Tradicionalmente associado ao consumo em rações para aves, suínos e bovinos confinados, o sorgo passou a ganhar espaço em outros segmentos e ampliou sua relevância dentro da cadeia agroindustrial. O relatório aponta que a expansão da cultura tem sido favorecida por uma base de consumo mais sólida, o que ajuda a reduzir a percepção de que se trata apenas de uma opção circunstancial de segunda safra.
Um dos principais vetores desse novo momento é o avanço do etanol de sorgo. O estudo mostra que o cereal vem se tornando matéria-prima importante para usinas, principalmente no Centro-Norte do país e na região do Matopiba, onde o crescimento da indústria amplia a capacidade de absorção da produção e fortalece a previsibilidade de mercado para o produtor. Com isso, o sorgo passa a contar com uma nova frente de demanda além da alimentação animal, o que contribui para sustentar sua expansão nos próximos anos.
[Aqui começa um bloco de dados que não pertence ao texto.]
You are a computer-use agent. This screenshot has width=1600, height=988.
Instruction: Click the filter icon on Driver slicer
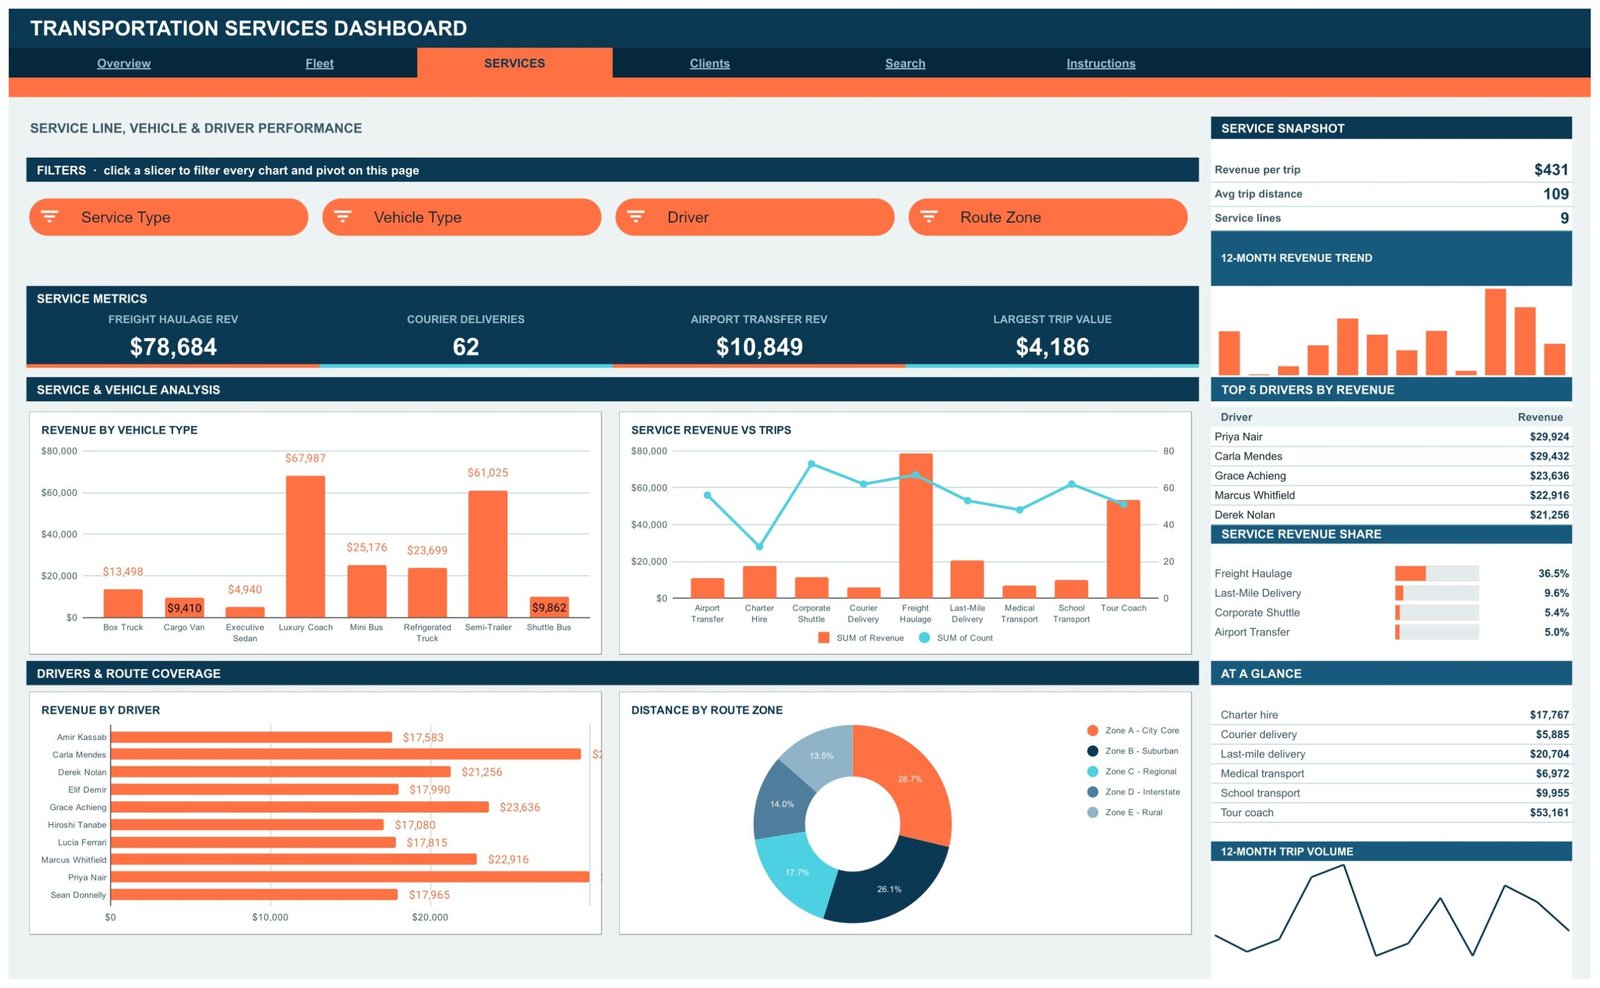(636, 217)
No cenário externo, a China aparece como um dos principais gatilhos para o desenvolvimento do mercado. O Radar Agro destaca que o país asiático deve responder por 82% das importações globais de sorgo em 2025/26, com um volume estimado em 7,6 milhões de toneladas. Esse dado reforça o potencial de crescimento das exportações brasileiras, especialmente após o acordo firmado em 2025 que simplificou o processo de embarque do cereal para o mercado chinês.
A combinação entre demanda interna aquecida e novas oportunidades externas tende a dar mais sustentação ao avanço da cultura no Brasil. Para o produtor, isso significa uma alternativa com maior previsibilidade comercial, menos dependente de um único canal de escoamento e com melhores perspectivas de valorização no médio e longo prazo. Em vez de ser apenas uma cultura de oportunidade, o sorgo passa a ganhar status de commodity com mercado em expansão e espaço crescente dentro do planejamento agrícola nacional.